The traditional catheter-through-needle insertion technique can potentially lead to over-feeding of the catheter beyond the needle tip. This can lead to unpredictable catheter tip placement.

In addition to unpredictable catheter tip location, this can lead to local anesthetic leakage. An explanation for the leakage is that the diameter of the catheter (e.g., 20 G) is smaller than the needle (e.g., 18 G) used for initial skin puncture. This mismatch may contribute to leakage, secondary catheter failure, and dislodgement.

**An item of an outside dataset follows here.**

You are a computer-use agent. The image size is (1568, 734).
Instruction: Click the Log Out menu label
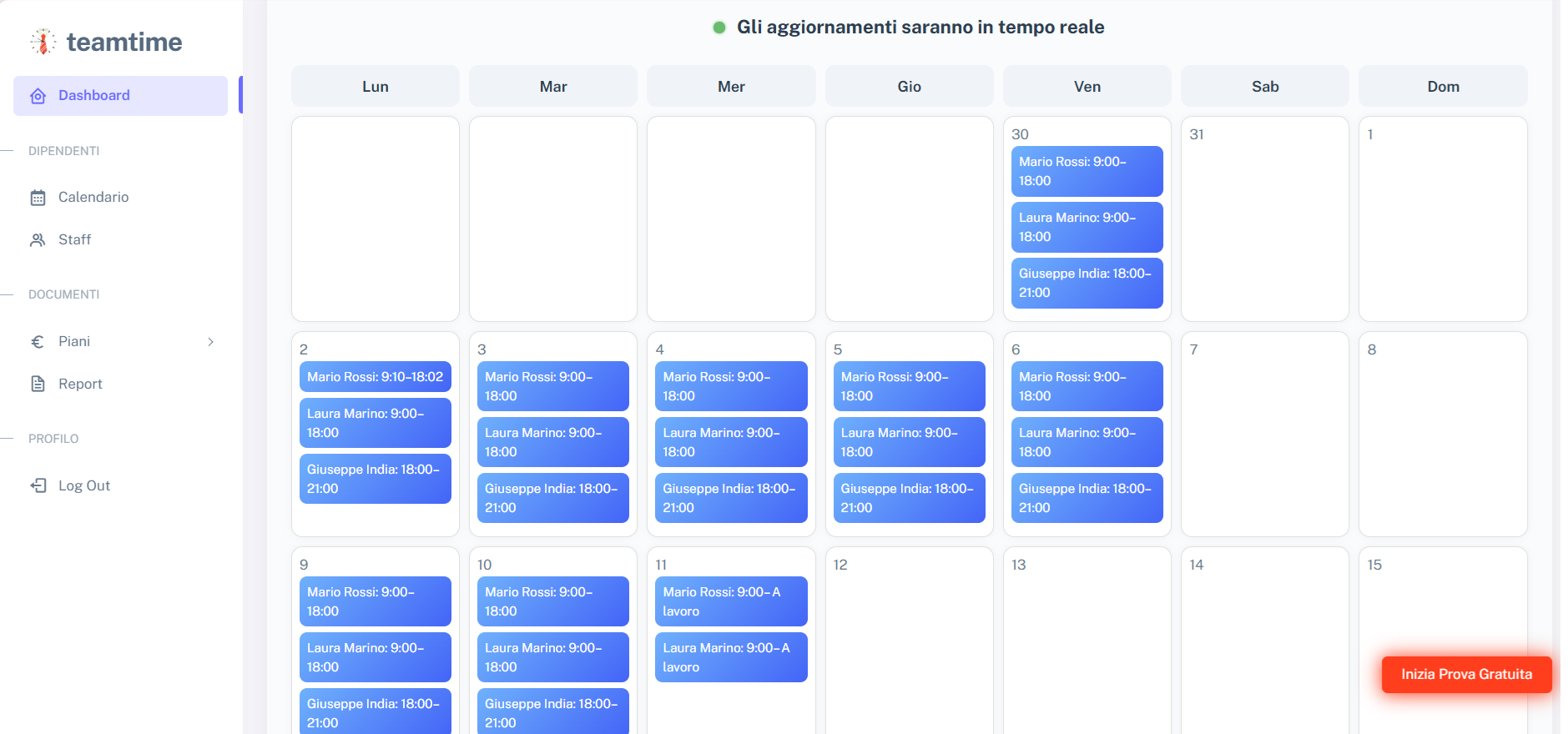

New catheter designs (CON), similar to intravenous catheter designs where the catheter is fitted over the needle, result in a smaller diameter for the skin puncture than the catheter diameter. This leads to a tight fit at the skin insertion site reducing the risk of leakage and secondary failure [6769]. The CON technique is relatively simple and relies on two major components: an outer catheter sheath and a flexible, kink-resistant inner catheter. When the tip is in the desirable location, the needle is withdrawn and the inner catheter, whose length is similar to that of the needle, is inserted into the outer catheter. Thus, the inner catheter literally replaces the needle without the need for overfeeding and enables the inner catheter tip to be in the desired position and potentially decreases the risk of having the catheter tip far from the target nerve. Further research is needed to confirm the cost–benefit analysis of CON technique versus conventional catheter through needle technique.

Conclusions

Tremendous progress has been made in continuous regional anesthesia in recent years. Catheter migration and difficulty in localization however continues to be a problem. Accurate location of the catheter tip appears vital to ensuring a high-quality block and reducing the risk of secondary failure and complications. Continuing improvement in peripheral nerve catheter development technologies and additional prospective trials could aid accurate catheter placement and making perioperative management of patients with peripheral nerve catheter a less-complicated task.